In the case of heterological secretion production with yeast cells of proteins, for which the correct folding takes place with the formation of disulfide bonds (among them AFP), of importance is the level of production of yeast disulfidisomerase (Pdi) with cells of a producer (Shusta E. V., et al., 1998, Nat. Biotechnol. 16: 773-777). Furthermore, action synergic with this enzyme is provided by an increased amount of the shaperon-like yeast protein BiP (Robinson A. S., et al., 1996, J. Biol. Chem. 271: 10017-10022).
In spite of the fact that yeasts are traditionally considered to be organisms free of secreted proteinases (Chung B. H. & Park K. S., 1998, Biotechnol. Bioeng. 57:245-249), for a number of proteins, including—for HSA, their degradation in the course of culturing yeasts is shown, which is related to the presence of still unidentified proteinases associated with the cell (Chung B. H. & Park K. S., 1998, Biotechnol. Bioeng. 57:245-249; Kang H. A., et al., 2000, Appl. Microbiol. Biotechnol. 53: 575-582). All of the listed factors require that they be taken into account during the creation of a yeast producer of AFP, effectively secreted in a cultural liquid.

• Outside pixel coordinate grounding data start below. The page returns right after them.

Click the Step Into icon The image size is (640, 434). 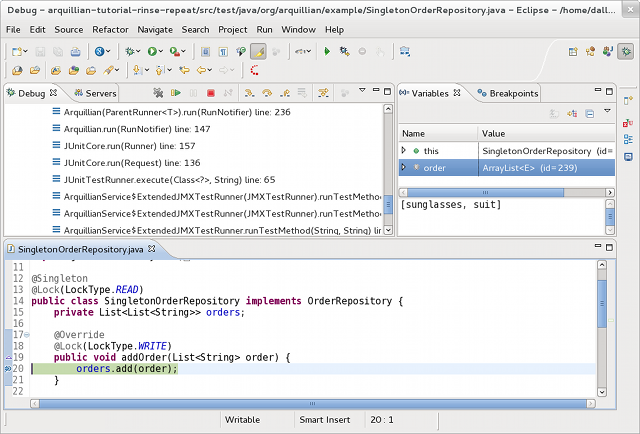[x=249, y=93]
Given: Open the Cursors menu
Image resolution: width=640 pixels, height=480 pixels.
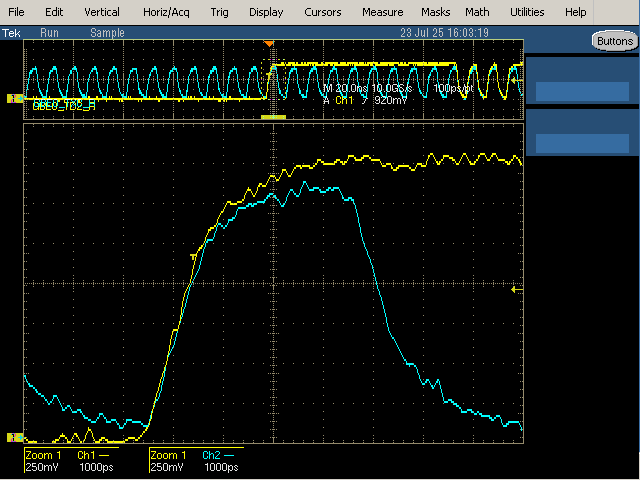Looking at the screenshot, I should 322,12.

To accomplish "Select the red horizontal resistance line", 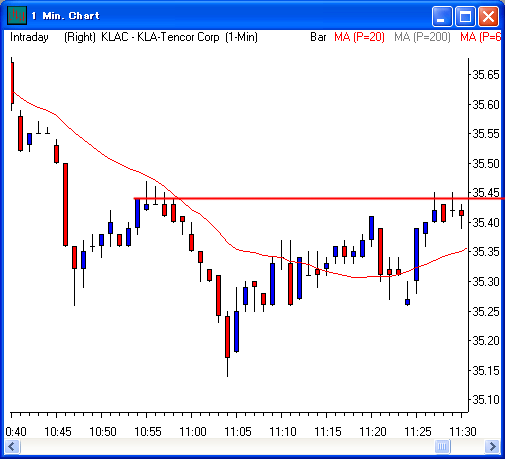I will click(319, 198).
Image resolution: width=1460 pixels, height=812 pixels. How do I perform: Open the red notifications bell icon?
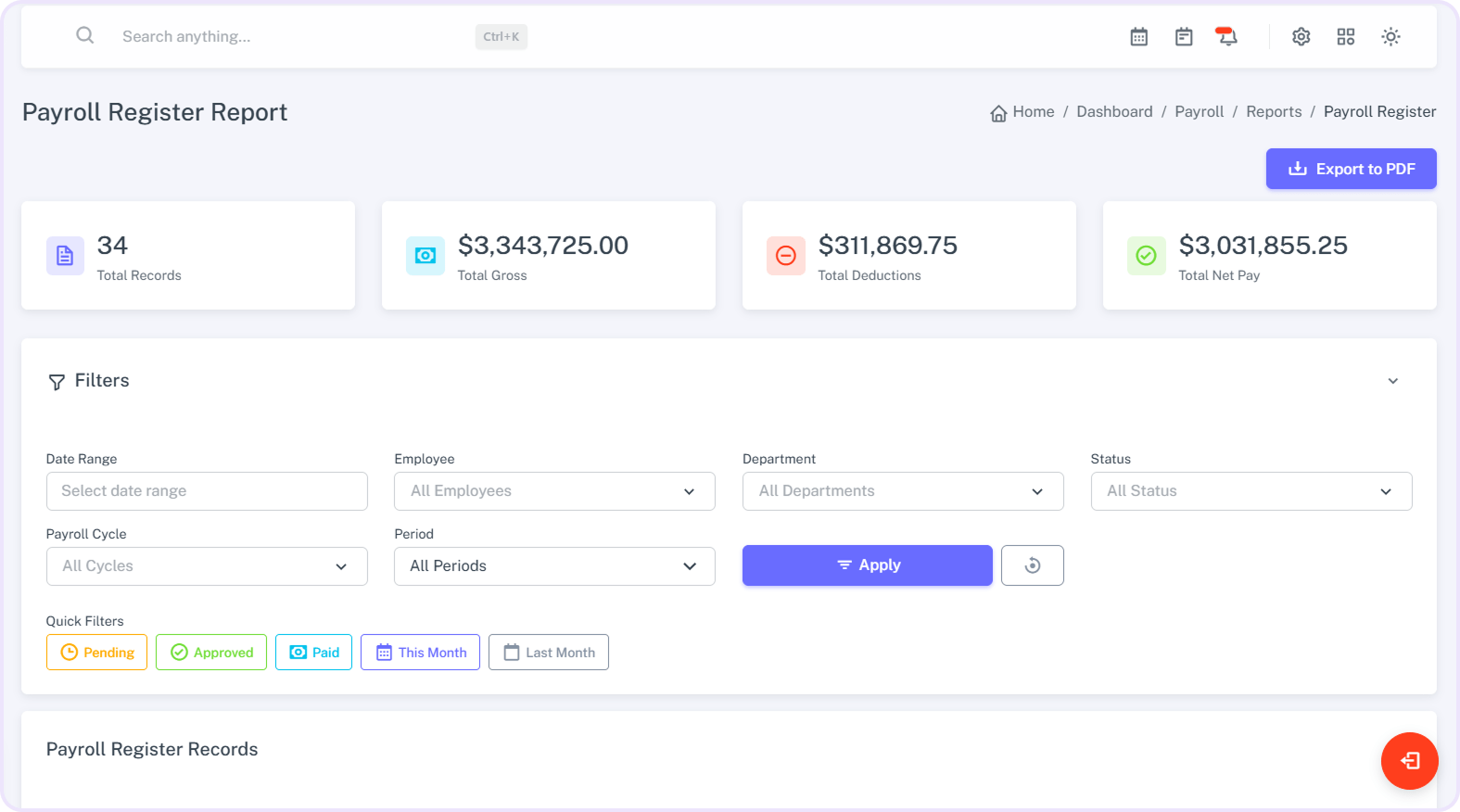[1226, 37]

Taking the drawbacks of the methods existing at present for the preparation of a recombinant AFP into account, it becomes obvious that there is a need for further improvement of the technology of the systems for expression and secretion of recombinant AFP, in particular the development of new recombinant strains having the capability for higher expression of a heterological protein with the provision for intracellular assembly of a native tertiary structure and subsequent secretion of the desired product into a cultural liquid.
Thus, the requirement for the development of industrially applicable methods of preparing AFP, which in respect to its properties would be identical or similar to human serum AFP and thus would make it possible to use it in those fields where human serum AFP is traditionally used, objectively follows from the state of the art.
The achievement of the stated object is possible by the creation of a new strain of microorganisms, which could produce in a cultural medium a polypeptide identical or similar to human serum AFP in respect to its properties.